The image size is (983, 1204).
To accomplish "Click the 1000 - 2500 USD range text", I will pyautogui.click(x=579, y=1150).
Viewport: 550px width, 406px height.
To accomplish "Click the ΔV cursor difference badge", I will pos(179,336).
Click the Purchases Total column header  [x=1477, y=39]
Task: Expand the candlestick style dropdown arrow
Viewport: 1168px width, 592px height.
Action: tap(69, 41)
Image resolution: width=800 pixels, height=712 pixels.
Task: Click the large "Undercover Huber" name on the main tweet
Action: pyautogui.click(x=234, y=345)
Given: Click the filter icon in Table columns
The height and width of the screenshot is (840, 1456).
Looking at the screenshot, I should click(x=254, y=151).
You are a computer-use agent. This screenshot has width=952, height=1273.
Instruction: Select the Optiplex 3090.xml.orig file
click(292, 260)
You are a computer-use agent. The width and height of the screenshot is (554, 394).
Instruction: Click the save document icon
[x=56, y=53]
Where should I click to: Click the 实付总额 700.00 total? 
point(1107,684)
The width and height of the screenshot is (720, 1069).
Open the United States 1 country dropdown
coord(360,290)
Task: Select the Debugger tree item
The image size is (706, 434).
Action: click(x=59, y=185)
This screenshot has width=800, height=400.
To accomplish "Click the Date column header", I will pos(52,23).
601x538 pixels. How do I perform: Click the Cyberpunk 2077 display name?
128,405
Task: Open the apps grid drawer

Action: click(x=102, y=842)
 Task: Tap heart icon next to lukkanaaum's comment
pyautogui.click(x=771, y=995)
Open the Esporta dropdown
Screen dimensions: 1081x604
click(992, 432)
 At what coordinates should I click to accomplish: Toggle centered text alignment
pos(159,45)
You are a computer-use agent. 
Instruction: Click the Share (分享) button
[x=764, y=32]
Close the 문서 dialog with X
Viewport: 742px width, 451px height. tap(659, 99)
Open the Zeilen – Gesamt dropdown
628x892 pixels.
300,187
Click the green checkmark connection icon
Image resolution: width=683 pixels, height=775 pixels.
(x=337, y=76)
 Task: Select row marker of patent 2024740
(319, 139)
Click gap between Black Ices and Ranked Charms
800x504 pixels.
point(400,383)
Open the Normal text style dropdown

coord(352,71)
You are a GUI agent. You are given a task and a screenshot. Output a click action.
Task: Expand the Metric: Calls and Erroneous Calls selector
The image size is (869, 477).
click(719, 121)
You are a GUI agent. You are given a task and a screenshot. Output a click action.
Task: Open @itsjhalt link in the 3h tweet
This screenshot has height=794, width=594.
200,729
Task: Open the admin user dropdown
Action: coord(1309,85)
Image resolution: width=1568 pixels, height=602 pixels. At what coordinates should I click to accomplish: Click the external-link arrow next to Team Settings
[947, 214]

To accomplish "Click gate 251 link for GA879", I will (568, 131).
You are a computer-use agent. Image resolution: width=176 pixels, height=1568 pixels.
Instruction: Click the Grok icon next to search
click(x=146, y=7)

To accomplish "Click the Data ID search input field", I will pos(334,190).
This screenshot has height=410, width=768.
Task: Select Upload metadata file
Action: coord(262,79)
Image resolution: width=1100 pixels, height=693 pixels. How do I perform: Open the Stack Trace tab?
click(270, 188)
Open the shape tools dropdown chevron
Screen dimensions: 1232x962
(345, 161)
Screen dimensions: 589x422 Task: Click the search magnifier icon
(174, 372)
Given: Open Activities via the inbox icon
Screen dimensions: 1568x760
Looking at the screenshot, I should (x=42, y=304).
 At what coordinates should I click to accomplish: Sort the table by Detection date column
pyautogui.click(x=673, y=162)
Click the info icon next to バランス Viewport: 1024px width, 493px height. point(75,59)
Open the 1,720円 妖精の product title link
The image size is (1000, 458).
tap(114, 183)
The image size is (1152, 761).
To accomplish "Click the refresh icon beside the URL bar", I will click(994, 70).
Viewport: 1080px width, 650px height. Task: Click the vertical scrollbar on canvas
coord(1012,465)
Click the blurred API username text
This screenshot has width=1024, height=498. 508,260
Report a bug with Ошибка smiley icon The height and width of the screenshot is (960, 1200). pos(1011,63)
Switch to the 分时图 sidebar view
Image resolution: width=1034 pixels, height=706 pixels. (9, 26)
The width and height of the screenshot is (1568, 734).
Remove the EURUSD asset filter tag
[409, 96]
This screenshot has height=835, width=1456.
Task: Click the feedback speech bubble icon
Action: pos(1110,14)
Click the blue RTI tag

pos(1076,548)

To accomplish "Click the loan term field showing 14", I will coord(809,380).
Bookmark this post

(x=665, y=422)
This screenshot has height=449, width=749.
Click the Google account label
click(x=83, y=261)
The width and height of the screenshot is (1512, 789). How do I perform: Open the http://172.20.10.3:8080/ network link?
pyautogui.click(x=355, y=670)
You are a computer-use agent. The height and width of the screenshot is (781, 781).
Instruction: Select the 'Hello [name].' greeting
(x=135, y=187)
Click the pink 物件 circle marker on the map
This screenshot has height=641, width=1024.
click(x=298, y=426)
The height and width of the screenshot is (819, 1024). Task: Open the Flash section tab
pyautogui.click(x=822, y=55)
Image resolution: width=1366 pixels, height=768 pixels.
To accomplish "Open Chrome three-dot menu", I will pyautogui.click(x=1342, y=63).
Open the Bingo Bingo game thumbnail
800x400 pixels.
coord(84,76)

### DIRECTIONS
Reproduce the full set of entries above exactly, without dropping a line.

### SOLUTION TO THIS EXERCISE
The image size is (983, 1204).
To accomplish "Click the 1000 - 2500 USD range text", I will pyautogui.click(x=579, y=1150).
Viewport: 550px width, 406px height.
To accomplish "Click the ΔV cursor difference badge", I will pos(179,336).
Click the Purchases Total column header  [x=1477, y=39]
Task: Expand the candlestick style dropdown arrow
Viewport: 1168px width, 592px height.
Action: tap(69, 41)
Image resolution: width=800 pixels, height=712 pixels.
Task: Click the large "Undercover Huber" name on the main tweet
Action: pyautogui.click(x=234, y=345)
Given: Click the filter icon in Table columns
The height and width of the screenshot is (840, 1456).
Looking at the screenshot, I should click(x=254, y=151).
You are a computer-use agent. This screenshot has width=952, height=1273.
Instruction: Select the Optiplex 3090.xml.orig file
click(292, 260)
You are a computer-use agent. The width and height of the screenshot is (554, 394).
Instruction: Click the save document icon
[x=56, y=53]
Where should I click to: Click the 实付总额 700.00 total? 
point(1107,684)
The width and height of the screenshot is (720, 1069).
Open the United States 1 country dropdown
coord(360,290)
Task: Select the Debugger tree item
The image size is (706, 434).
Action: click(x=59, y=185)
This screenshot has width=800, height=400.
To accomplish "Click the Date column header", I will pos(52,23).
601x538 pixels. How do I perform: Click the Cyberpunk 2077 display name?
128,405
Task: Open the apps grid drawer

Action: click(x=102, y=842)
 Task: Tap heart icon next to lukkanaaum's comment
pyautogui.click(x=771, y=995)
Open the Esporta dropdown
Screen dimensions: 1081x604
click(992, 432)
 At what coordinates should I click to accomplish: Toggle centered text alignment
pos(159,45)
You are a computer-use agent. 
Instruction: Click the Share (分享) button
[x=764, y=32]
Close the 문서 dialog with X
Viewport: 742px width, 451px height. tap(659, 99)
Open the Zeilen – Gesamt dropdown
628x892 pixels.
300,187
Click the green checkmark connection icon
Image resolution: width=683 pixels, height=775 pixels.
(x=337, y=76)
 Task: Select row marker of patent 2024740
(319, 139)
Click gap between Black Ices and Ranked Charms
800x504 pixels.
point(400,383)
Open the Normal text style dropdown

coord(352,71)
You are a GUI agent. You are given a task and a screenshot. Output a click action.
Task: Expand the Metric: Calls and Erroneous Calls selector
The image size is (869, 477).
click(719, 121)
You are a GUI agent. You are given a task and a screenshot. Output a click action.
Task: Open @itsjhalt link in the 3h tweet
This screenshot has height=794, width=594.
200,729
Task: Open the admin user dropdown
Action: coord(1309,85)
Image resolution: width=1568 pixels, height=602 pixels. At what coordinates should I click to accomplish: Click the external-link arrow next to Team Settings
[947, 214]

To accomplish "Click gate 251 link for GA879", I will (568, 131).
You are a computer-use agent. Image resolution: width=176 pixels, height=1568 pixels.
Instruction: Click the Grok icon next to search
click(x=146, y=7)

To accomplish "Click the Data ID search input field", I will pos(334,190).
This screenshot has height=410, width=768.
Task: Select Upload metadata file
Action: coord(262,79)
Image resolution: width=1100 pixels, height=693 pixels. How do I perform: Open the Stack Trace tab?
click(270, 188)
Open the shape tools dropdown chevron
Screen dimensions: 1232x962
(345, 161)
Screen dimensions: 589x422 Task: Click the search magnifier icon
(174, 372)
Given: Open Activities via the inbox icon
Screen dimensions: 1568x760
Looking at the screenshot, I should (x=42, y=304).
 At what coordinates should I click to accomplish: Sort the table by Detection date column
pyautogui.click(x=673, y=162)
Click the info icon next to バランス Viewport: 1024px width, 493px height. point(75,59)
Open the 1,720円 妖精の product title link
The image size is (1000, 458).
tap(114, 183)
The image size is (1152, 761).
To accomplish "Click the refresh icon beside the URL bar", I will click(994, 70).
Viewport: 1080px width, 650px height. Task: Click the vertical scrollbar on canvas
coord(1012,465)
Click the blurred API username text
This screenshot has width=1024, height=498. 508,260
Report a bug with Ошибка smiley icon The height and width of the screenshot is (960, 1200). pos(1011,63)
Switch to the 分时图 sidebar view
Image resolution: width=1034 pixels, height=706 pixels. (9, 26)
The width and height of the screenshot is (1568, 734).
Remove the EURUSD asset filter tag
[409, 96]
This screenshot has height=835, width=1456.
Task: Click the feedback speech bubble icon
Action: pos(1110,14)
Click the blue RTI tag

pos(1076,548)

To accomplish "Click the loan term field showing 14", I will coord(809,380).
Bookmark this post

(x=665, y=422)
This screenshot has height=449, width=749.
Click the Google account label
click(x=83, y=261)
The width and height of the screenshot is (1512, 789). How do I perform: Open the http://172.20.10.3:8080/ network link?
pyautogui.click(x=355, y=670)
You are a computer-use agent. The height and width of the screenshot is (781, 781).
Instruction: Select the 'Hello [name].' greeting
(x=135, y=187)
Click the pink 物件 circle marker on the map
This screenshot has height=641, width=1024.
click(x=298, y=426)
The height and width of the screenshot is (819, 1024). Task: Open the Flash section tab
pyautogui.click(x=822, y=55)
Image resolution: width=1366 pixels, height=768 pixels.
To accomplish "Open Chrome three-dot menu", I will pyautogui.click(x=1342, y=63).
Open the Bingo Bingo game thumbnail
800x400 pixels.
coord(84,76)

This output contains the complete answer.